What is expected
Provide again, from the entries below, every line from the one containing "Tapetes (108, 773)" through the one containing "Cinderela (130, 1356)", exactly as written, and no other line.

Data for this task
━━━━━━━━━━━━━━━━
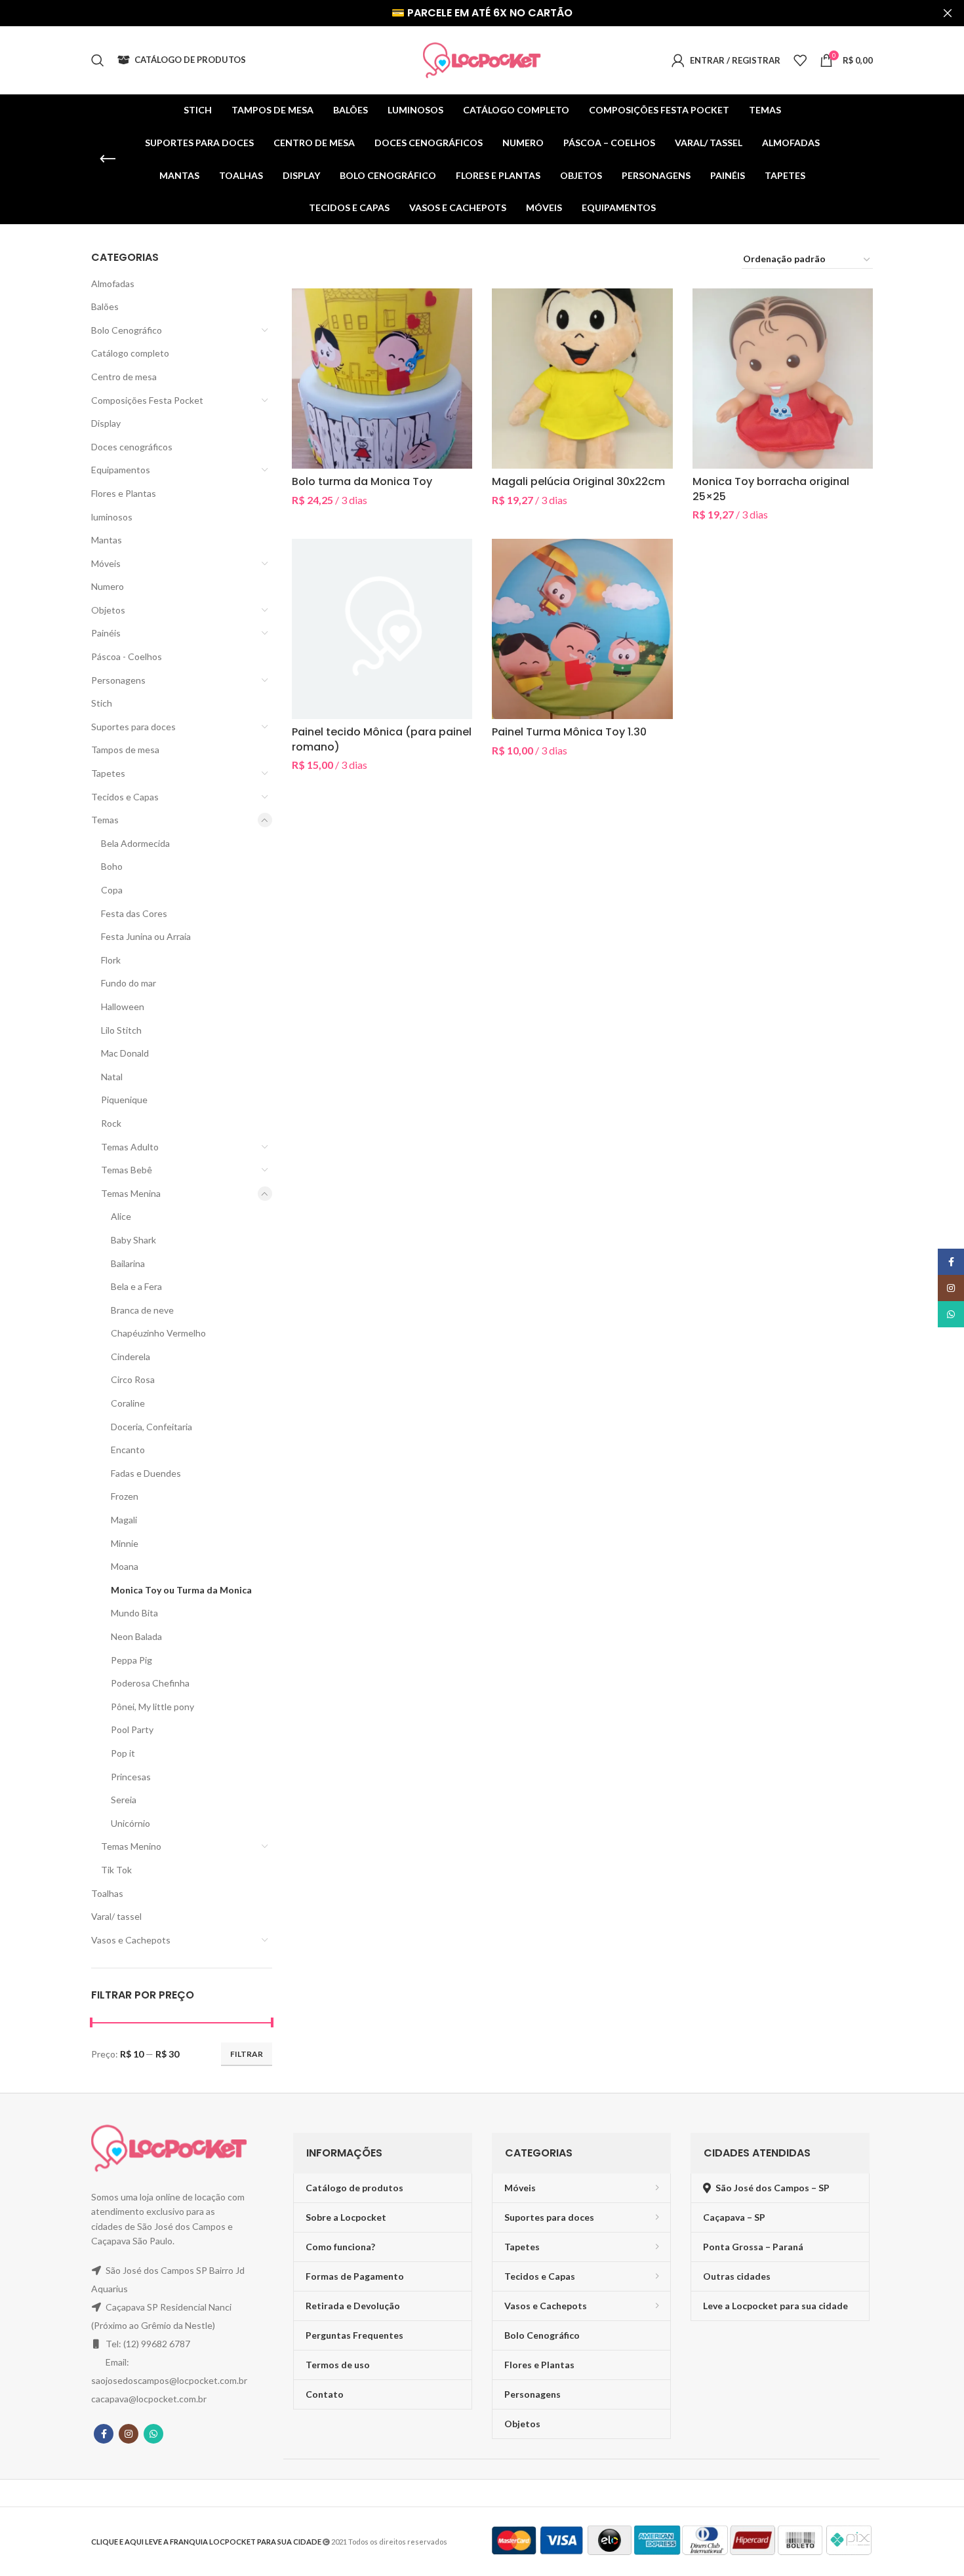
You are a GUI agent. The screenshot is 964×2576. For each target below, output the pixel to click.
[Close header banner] (947, 13)
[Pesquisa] (98, 60)
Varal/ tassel (116, 1916)
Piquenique (124, 1099)
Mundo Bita (134, 1612)
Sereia (123, 1799)
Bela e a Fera (136, 1286)
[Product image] (382, 378)
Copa (112, 889)
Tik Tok (116, 1869)
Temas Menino (131, 1846)
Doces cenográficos (131, 446)
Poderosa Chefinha (150, 1682)
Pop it (123, 1753)
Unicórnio (130, 1823)
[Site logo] (482, 59)
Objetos (108, 609)
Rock (111, 1123)
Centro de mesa (124, 376)
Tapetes (108, 773)
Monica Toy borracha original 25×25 (771, 488)
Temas (105, 819)
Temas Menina (131, 1193)
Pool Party (132, 1729)
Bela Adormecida (135, 843)
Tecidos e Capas (125, 796)
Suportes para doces (133, 726)
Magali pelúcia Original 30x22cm (578, 481)
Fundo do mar (128, 982)
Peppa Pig (131, 1660)
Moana (124, 1566)
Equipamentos (120, 469)
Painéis (106, 632)
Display (106, 423)
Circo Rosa (133, 1379)
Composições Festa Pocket (147, 400)
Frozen (124, 1496)
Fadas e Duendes (146, 1473)
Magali (124, 1519)
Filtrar (246, 2054)
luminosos (111, 516)
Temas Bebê (126, 1169)
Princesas (131, 1776)
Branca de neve (142, 1310)
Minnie (124, 1543)
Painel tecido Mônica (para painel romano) (382, 739)
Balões (105, 306)
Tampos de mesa (125, 749)
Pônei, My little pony (152, 1706)
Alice (121, 1216)
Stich (101, 703)
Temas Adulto (130, 1146)
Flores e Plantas (123, 493)
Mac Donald (125, 1053)
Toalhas (107, 1893)
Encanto (128, 1449)
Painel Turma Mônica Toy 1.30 (569, 731)
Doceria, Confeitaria (151, 1426)
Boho (112, 866)
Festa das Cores (134, 913)
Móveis (106, 563)
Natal (112, 1076)
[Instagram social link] (128, 2434)
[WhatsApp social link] (153, 2434)
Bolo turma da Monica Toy (362, 481)
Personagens (118, 680)
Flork (111, 960)
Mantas (106, 539)
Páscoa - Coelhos (126, 656)
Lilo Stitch (121, 1030)
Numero (107, 586)
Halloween (122, 1006)
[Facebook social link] (103, 2434)
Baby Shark (133, 1239)
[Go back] (107, 159)
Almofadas (112, 283)
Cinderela (130, 1356)
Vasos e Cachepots (131, 1939)
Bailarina (128, 1263)
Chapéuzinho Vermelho (158, 1332)
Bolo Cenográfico (126, 330)
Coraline (128, 1403)
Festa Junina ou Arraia (146, 936)
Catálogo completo (130, 353)
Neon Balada (136, 1636)
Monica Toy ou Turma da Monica (181, 1589)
━━━━━━━━━━━━━━━━
Worked solution
Tapetes (108, 773)
Monica Toy borracha original 25×25 (771, 488)
Temas (105, 819)
Temas Menina (131, 1193)
Pool Party (132, 1729)
Bela Adormecida (135, 843)
Tecidos e Capas (125, 796)
Suportes para doces (133, 726)
Magali pelúcia Original 30x22cm (578, 481)
Fundo do mar (128, 982)
Peppa Pig (131, 1660)
Moana (124, 1566)
Equipamentos (120, 469)
Painéis (106, 632)
Display (106, 423)
Circo Rosa (133, 1379)
Composições Festa Pocket (147, 400)
Frozen (124, 1496)
Fadas e Duendes (146, 1473)
Magali (124, 1519)
Filtrar (246, 2054)
luminosos (111, 516)
Temas Bebê (126, 1169)
Princesas (131, 1776)
Branca de neve (142, 1310)
Minnie (124, 1543)
Painel tecido Mônica (para painel romano) (382, 739)
Balões (105, 306)
Tampos de mesa (125, 749)
Pônei, My little pony (152, 1706)
Alice (121, 1216)
Stich (101, 703)
Temas Adulto (130, 1146)
Flores e Plantas (123, 493)
Mac Donald (125, 1053)
Toalhas (107, 1893)
Encanto (128, 1449)
Painel Turma Mônica Toy 1.30 (569, 731)
Doceria, Confeitaria (151, 1426)
Boho (112, 866)
Festa das Cores (134, 913)
Móveis (106, 563)
Natal (112, 1076)
[Instagram social link] (128, 2434)
[WhatsApp social link] (153, 2434)
Bolo turma da Monica Toy (362, 481)
Personagens (118, 680)
Flork (111, 960)
Mantas (106, 539)
Páscoa - Coelhos (126, 656)
Lilo Stitch (121, 1030)
Numero (107, 586)
Halloween (122, 1006)
[Facebook social link] (103, 2434)
Baby Shark (133, 1239)
[Go back] (107, 159)
Almofadas (112, 283)
Cinderela (130, 1356)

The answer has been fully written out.